- **Available data**:
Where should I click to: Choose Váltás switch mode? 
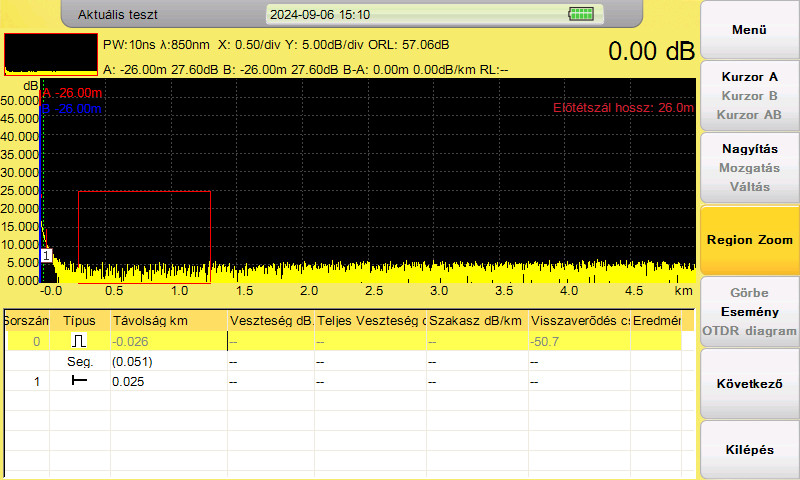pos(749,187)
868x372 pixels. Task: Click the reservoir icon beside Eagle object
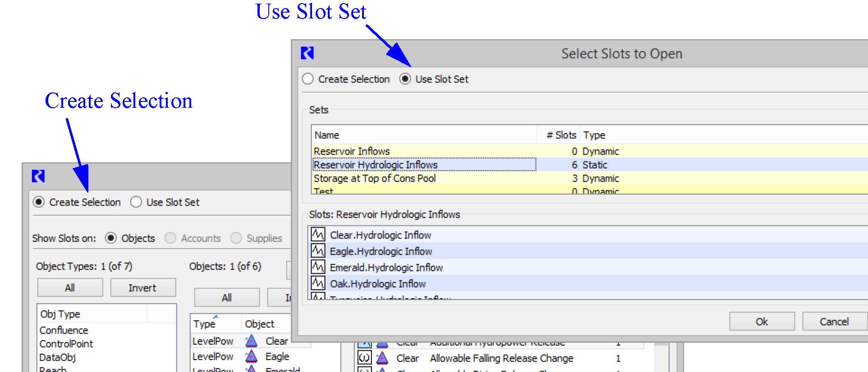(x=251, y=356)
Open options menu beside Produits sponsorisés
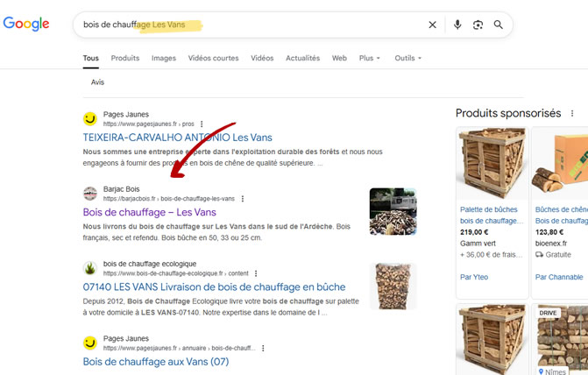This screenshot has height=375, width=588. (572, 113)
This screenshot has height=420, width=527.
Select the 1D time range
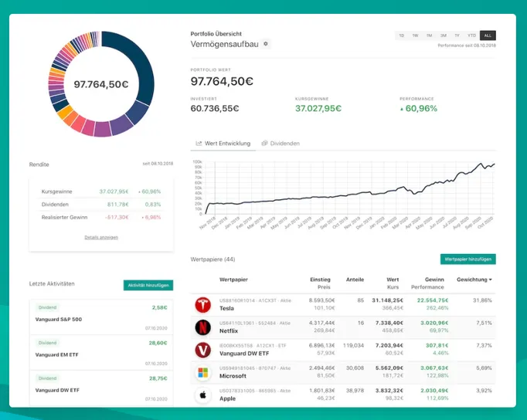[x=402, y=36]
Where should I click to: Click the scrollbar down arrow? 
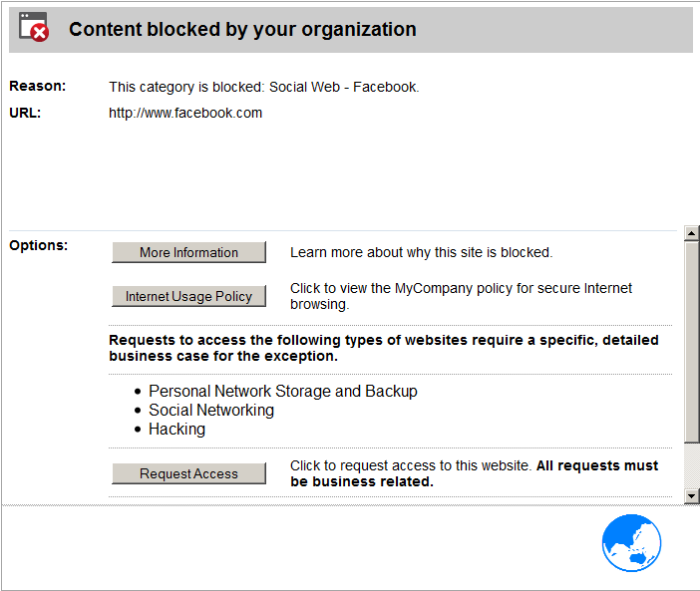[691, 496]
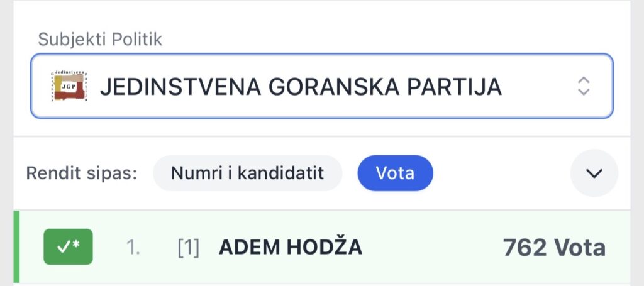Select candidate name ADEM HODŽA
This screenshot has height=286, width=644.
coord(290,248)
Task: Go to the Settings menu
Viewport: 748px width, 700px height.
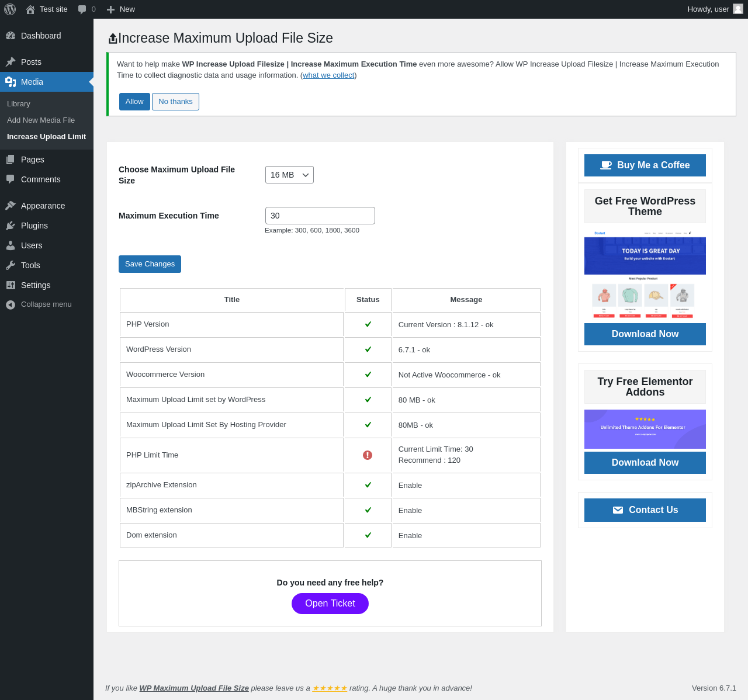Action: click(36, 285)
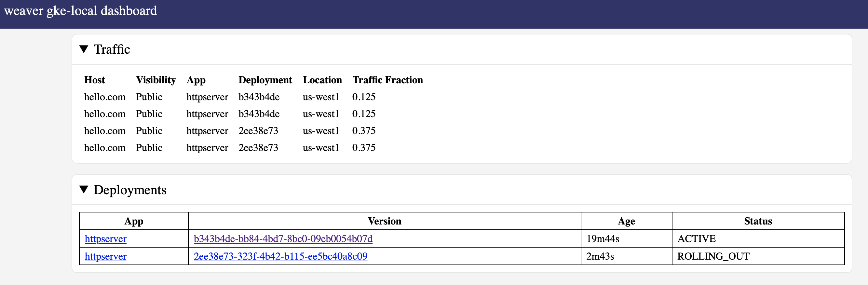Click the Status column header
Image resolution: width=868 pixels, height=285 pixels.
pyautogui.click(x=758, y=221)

- **What to produce**: Could you repeat exactly the lines from the one containing "Open options menu beside Produits sponsorisés" through the last line of the records, both included, without the pictures?

- **Output for this task**:
Open options menu beside Produits sponsorisés
This screenshot has height=375, width=588. (572, 113)
This screenshot has height=420, width=527.
Select the 1D time range
[x=402, y=36]
Where should I click to: Click the scrollbar down arrow? 
[691, 496]
Select candidate name ADEM HODŽA
This screenshot has height=286, width=644.
coord(290,248)
Task: Go to the Settings menu
Viewport: 748px width, 700px height.
Action: click(36, 285)
Click the Status column header
Image resolution: width=868 pixels, height=285 pixels.
pyautogui.click(x=758, y=221)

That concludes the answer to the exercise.